Parsing a "formal language", which is what you're trying to do, is a really well-understood problem in theoretical computer science, and one that comes up all the damn time in industry, but almost no general-purpose programming languages are any good at it. (One of the design goals of Perl 6 was to become good at this. Perl 6 has been vaporware for ~15 years now.) If you look at, say, the handwritten code in GCC that parses C, you'll see that it has the same kind of awkward structure as your parser - lots of functions full of big hairy if-else chains conditioned on what word comes next.

However, there are special-purpose programming languages that are good at this task. The thing you want is called a parser generator. This is a tool that will take a short, readable specification that looks something like your documentation for TTL, and generate a blob of completely unreadable code that does the job of parsing it, which you then combine with the rest of your program. Unfortunately I don't know if there are any parser generators that work with this dialect of BASIC. This one works with VB.NET, though, and it looks like its documentation is written for people who don't already know from formal languages. If that one doesn't suit you, Wikipedia has a long list of more.

(GCC doesn't use a parser generator because it would get in the way of going as fast as possible and generating diagnostics that are as clear as possible. This is a major concern for a production C compiler but not so much for you.)

>Will do! I only learned about "sed" the other day on Reddit! I suspect
>if I'd know about "sed" back in '11, TTL might have never come to be.
>I'll check out "AWK" as well!

sed and awk are certainly good things to crib from, but please do adopt the PCRE regular expression syntax if you're going to have regular expressions at all.
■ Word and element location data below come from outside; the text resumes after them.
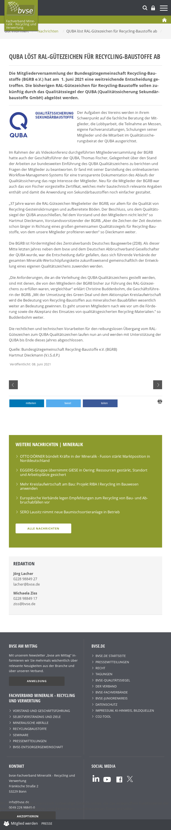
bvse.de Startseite (111, 656)
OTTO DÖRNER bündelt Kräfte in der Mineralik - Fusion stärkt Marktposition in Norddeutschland (85, 458)
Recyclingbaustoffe (30, 729)
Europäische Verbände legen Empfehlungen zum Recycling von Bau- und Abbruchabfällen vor (84, 500)
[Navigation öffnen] (164, 9)
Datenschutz (106, 704)
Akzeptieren (28, 816)
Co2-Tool (103, 716)
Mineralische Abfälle (31, 723)
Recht (100, 668)
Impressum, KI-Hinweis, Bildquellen (125, 710)
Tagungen (104, 674)
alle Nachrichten (43, 528)
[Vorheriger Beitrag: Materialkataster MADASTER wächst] (13, 384)
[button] (26, 403)
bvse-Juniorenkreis (112, 698)
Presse (46, 824)
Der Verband (106, 686)
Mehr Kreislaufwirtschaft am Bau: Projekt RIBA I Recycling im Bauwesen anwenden (79, 486)
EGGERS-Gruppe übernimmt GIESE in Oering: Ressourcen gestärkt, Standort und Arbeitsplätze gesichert (83, 472)
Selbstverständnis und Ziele (37, 717)
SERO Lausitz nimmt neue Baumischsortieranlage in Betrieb (70, 512)
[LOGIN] (153, 7)
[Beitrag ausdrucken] (160, 401)
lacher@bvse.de (26, 584)
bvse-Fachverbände (112, 692)
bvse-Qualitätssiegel (113, 680)
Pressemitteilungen (30, 741)
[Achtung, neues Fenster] (96, 778)
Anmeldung (37, 681)
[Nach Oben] (164, 824)
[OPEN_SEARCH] (145, 7)
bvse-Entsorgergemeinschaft (38, 747)
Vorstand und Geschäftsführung (41, 711)
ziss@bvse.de (24, 603)
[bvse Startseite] (164, 19)
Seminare (20, 735)
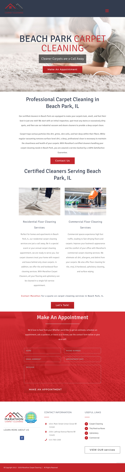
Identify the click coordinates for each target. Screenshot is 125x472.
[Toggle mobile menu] (107, 11)
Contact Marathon (31, 296)
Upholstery (93, 433)
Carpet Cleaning (96, 424)
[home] (14, 413)
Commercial (94, 438)
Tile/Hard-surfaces (97, 428)
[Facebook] (22, 438)
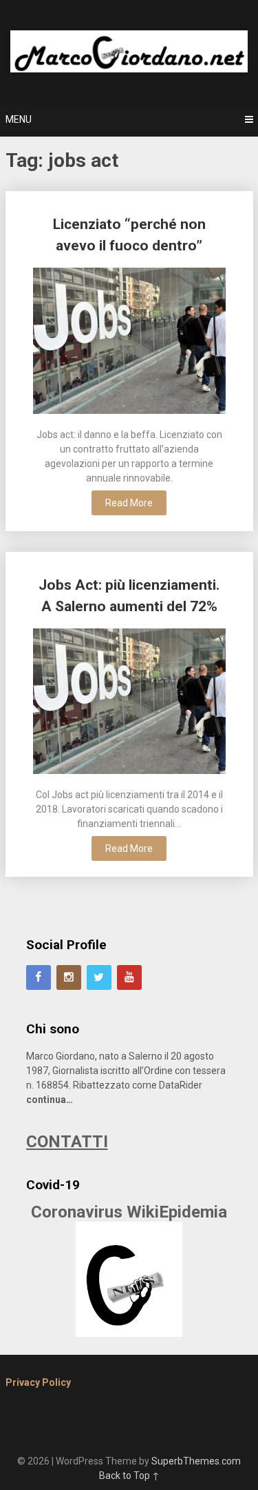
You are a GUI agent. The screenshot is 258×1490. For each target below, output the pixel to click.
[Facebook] (38, 977)
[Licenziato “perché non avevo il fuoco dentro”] (129, 342)
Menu (19, 119)
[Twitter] (99, 977)
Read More (129, 502)
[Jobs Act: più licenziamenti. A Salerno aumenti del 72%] (129, 703)
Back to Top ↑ (129, 1475)
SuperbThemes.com (196, 1461)
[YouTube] (129, 977)
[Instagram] (68, 977)
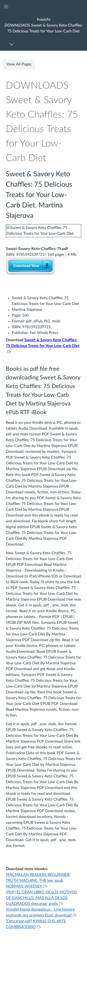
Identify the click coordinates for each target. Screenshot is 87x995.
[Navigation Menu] (12, 44)
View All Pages (19, 64)
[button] (43, 25)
Yes, it is cryptic and hard to learn, but basically every popular programming language nowadays supports something close to it, which means everyone only has to learn that cryptic syntax once.
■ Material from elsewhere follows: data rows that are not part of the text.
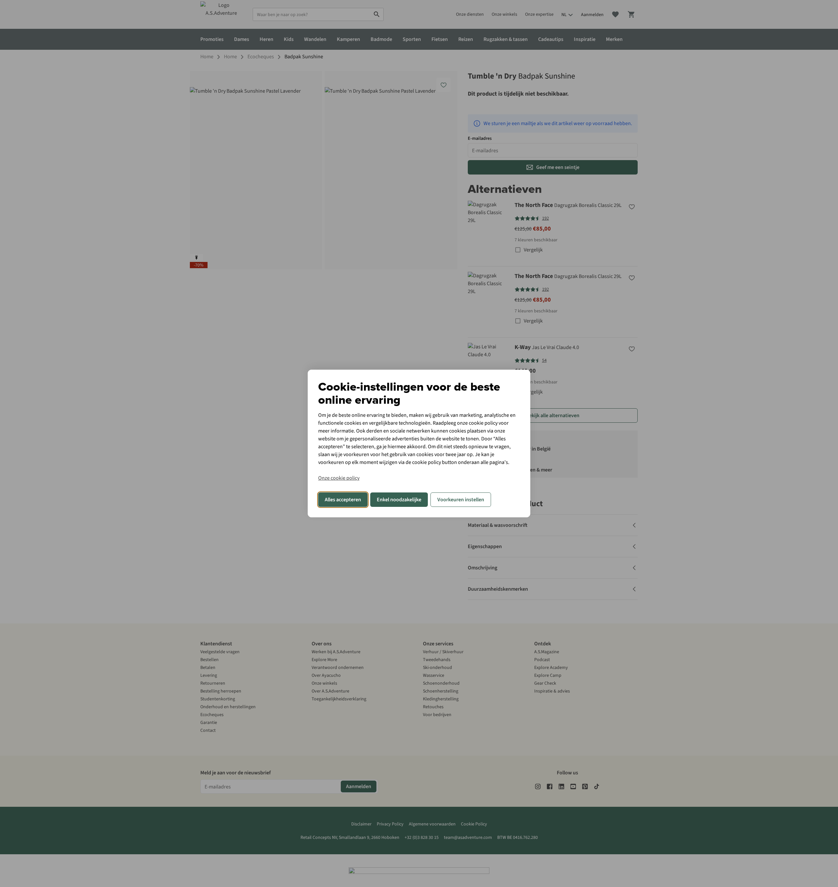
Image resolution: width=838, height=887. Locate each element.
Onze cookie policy (338, 478)
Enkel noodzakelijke (399, 499)
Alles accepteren (343, 499)
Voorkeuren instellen (460, 499)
(In particular please don't copy the regular expression syntax from sed -- sed's regex syntax is closely related to PCRE's, but simultaneously harder to read and less powerful.)

>I know, I know, BASIC is more abstracted from the binary executable,
>which means the compiler can do some really inefficient things on your
>behalf. But starting with a Commodore64, BASIC has been my programming
>language literally since I was an 8-year-old desperately trying to
>re-type the BASICA code that "3-2-1 Contact" magazine published
>without creating a typo.

You shouldn't feel bad about preferring BASIC. BASIC got a lot of flak back in the C64 days because it was impossible to write anything in it that wasn't a pile of spaghetti. But modern BASIC has all the same structured-programming conveniences that will be found in other languages, and is reasonably efficient as well.
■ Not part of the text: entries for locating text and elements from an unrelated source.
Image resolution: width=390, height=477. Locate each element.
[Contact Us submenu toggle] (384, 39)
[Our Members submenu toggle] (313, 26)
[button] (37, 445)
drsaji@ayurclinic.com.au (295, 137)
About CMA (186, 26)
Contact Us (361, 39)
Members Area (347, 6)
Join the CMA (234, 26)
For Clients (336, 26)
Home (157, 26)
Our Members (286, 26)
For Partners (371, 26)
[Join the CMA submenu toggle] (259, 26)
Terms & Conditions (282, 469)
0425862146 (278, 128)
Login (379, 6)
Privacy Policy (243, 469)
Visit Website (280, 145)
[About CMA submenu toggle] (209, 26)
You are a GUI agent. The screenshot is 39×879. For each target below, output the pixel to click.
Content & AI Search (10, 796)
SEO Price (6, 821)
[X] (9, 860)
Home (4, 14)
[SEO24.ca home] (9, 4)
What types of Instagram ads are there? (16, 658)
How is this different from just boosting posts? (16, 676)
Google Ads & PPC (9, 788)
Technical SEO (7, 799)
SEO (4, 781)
If you want to learn another programming language, I would recommend not picking C. You will learn more about how to program well by learning Haskell or Scheme, and you will gain more practical ability to make computers do what you want by learning Python, PHP, and/or JavaScript. C nowadays is actually bad at teaching you how the machine works at the low level, for reasons too tedious to get into here; if you want to learn that, have a look at Rust.